The step of rough-rolling the reheated steel slab in a temperature range of 950 to 1050 ° C. to obtain a rough-rolled bar.
The stage where the rough-rolled bar is finished and hot-rolled in a temperature range of 850 to 950 ° C. to obtain a hot-rolled steel sheet.
After the hot-rolled steel sheet is air-cooled to room temperature, it is reheated in the temperature range of 860 to 950 ° C. for the furnace time [1.3t + 10 minutes to 1.3t + 60 minutes (t: plate thickness)], and the reheating. A method for producing wear-resistant steel having excellent hardness and impact toughness, which comprises a step of water-cooling a heated hot-rolled steel sheet to 150 ° C. or lower.
[Relational expression 1] [C] × [Ni] ≧ 0.231 The steel slab has arsenic (As): 0.05% or less (excluding 0), tin (Sn): 0.05% or less (excluding 0), and tungsten (W): 0.05% or less (excluding 0).
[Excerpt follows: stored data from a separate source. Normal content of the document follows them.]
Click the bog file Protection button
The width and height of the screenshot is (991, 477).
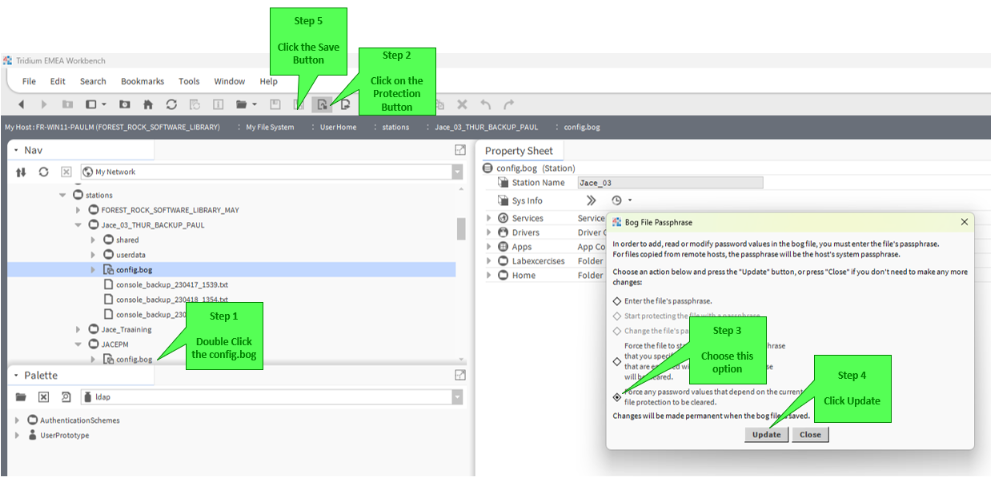322,104
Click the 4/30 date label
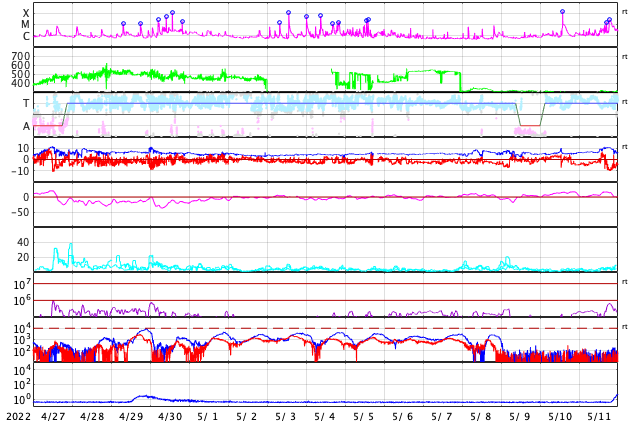The width and height of the screenshot is (634, 424). click(x=170, y=417)
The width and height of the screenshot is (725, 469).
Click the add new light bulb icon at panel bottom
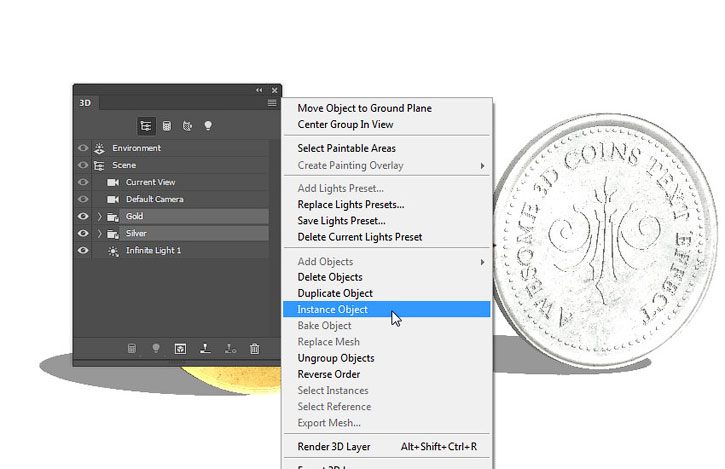click(x=156, y=349)
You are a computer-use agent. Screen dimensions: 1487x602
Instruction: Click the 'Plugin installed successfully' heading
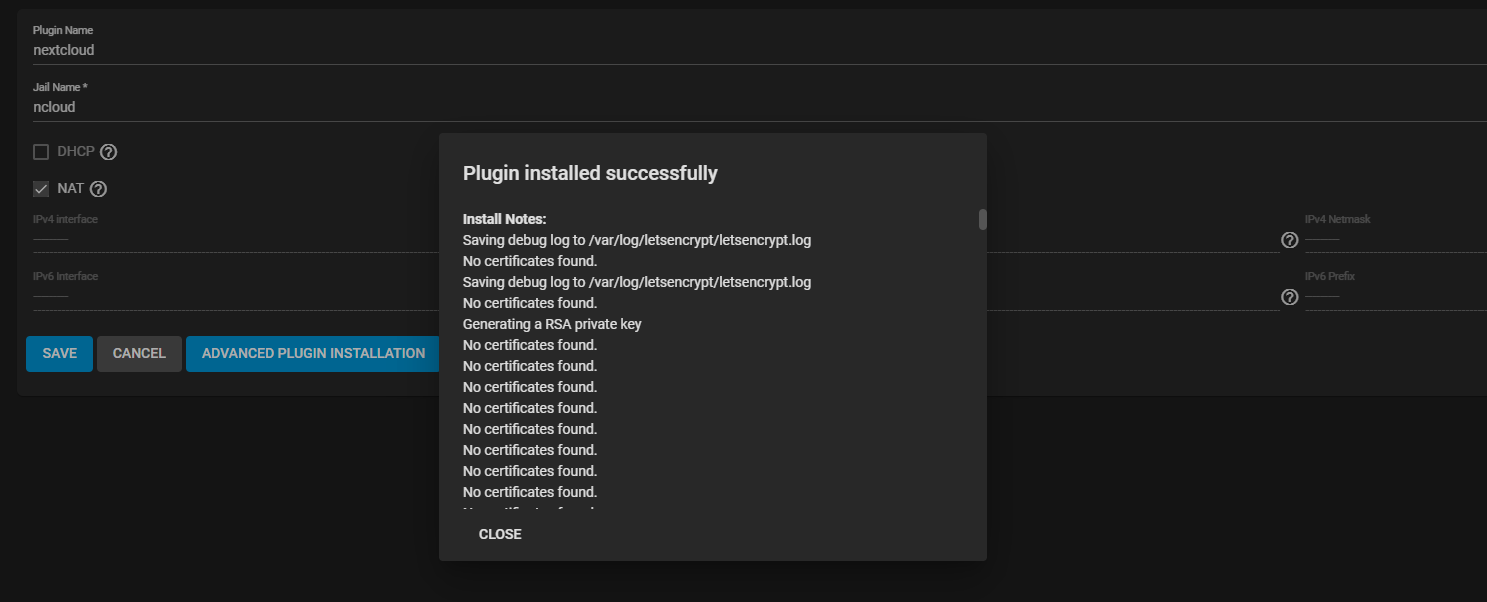click(x=590, y=173)
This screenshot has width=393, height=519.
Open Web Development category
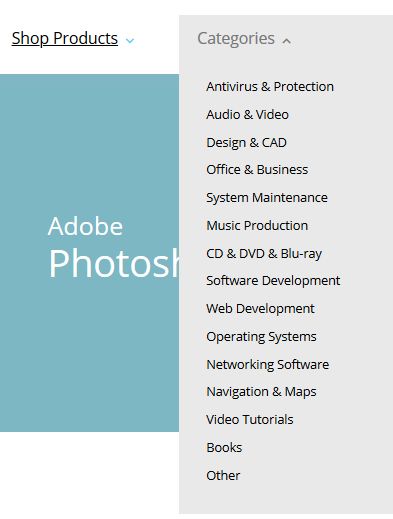pos(260,309)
The method for producing a wear-resistant steel having excellent hardness and impact toughness according to claim 6, further comprising one or more selected from the group consisting of). The method for producing wear-resistant steel having excellent hardness and impact toughness according to claim 6, wherein the cooling rate at the time of water cooling is 10 ° C./s or more.